I want to be clear here: I’m not suggesting front-line reporters have held back or will hold back, or that they’ll tailor stories to put the Mayor in a more favourable light. Nor am I suggesting a reporter has ever done that. And if I did suggest that, I couldn’t prove it. While I do think the approach of the front-line reporters to covering Ford at City Hall has been head-shakingly bizarre, mostly in since the crack admission, it has been straight-up, honest reporting.

(I’ve wrote a bit about the press’ unflinching loyalty to the “all shouting” scrum strategy here:


I am definitely suggesting the editors and publishers of Toronto’s news media know that Ford is good for them and wouldn’t shed a single tear if he were re-elected. In fact, they might break out the bubbly and to that end, I expect editors and publishers to be as helpful to Ford this time around as they were in 2010.
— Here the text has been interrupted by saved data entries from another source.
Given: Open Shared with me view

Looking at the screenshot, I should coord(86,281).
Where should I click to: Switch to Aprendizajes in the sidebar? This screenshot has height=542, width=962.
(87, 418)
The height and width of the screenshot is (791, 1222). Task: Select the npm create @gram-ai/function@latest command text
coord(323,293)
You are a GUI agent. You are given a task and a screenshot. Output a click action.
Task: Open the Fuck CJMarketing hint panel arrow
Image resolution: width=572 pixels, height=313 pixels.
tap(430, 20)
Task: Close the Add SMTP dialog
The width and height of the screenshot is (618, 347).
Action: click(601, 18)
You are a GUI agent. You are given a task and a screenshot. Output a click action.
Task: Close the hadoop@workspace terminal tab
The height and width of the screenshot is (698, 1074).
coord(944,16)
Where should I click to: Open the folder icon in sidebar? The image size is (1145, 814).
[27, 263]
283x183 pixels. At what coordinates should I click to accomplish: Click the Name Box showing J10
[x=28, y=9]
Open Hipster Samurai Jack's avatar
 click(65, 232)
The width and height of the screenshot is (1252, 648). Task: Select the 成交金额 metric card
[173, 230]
Unless you’re the kind of person who’s naïve enough to think that running polls, no matter how bogus, every day of the summer of 2010 proclaiming Ford’s imminent victory did not contribute to his eventual victory, you already know what I’m saying is true. You’ve seen it all before.

For Rob Ford, good press is good, and bad press is good. All Rob has to do is stay out there in the spotlight and use every opportunity he’s given to hit his talking points, fictional as they may be. That’s his whole strategy, laid bare before campaign even began and whoever plays into it, by giving him the coverage he needs to win, is complicit in his success. Even those obviously trying to do a public good by outing his lies are, in the end, only helping him.

If all the press wants to do is sell papers and increase viewership, than by all means carry on, ’cause it seems like it’s working. But spare us the editorials. Spare us the columns. Spare us anything that talks about how bad Ford is for city; as long as you keep helping him along, you’re aren’t doing us any good either.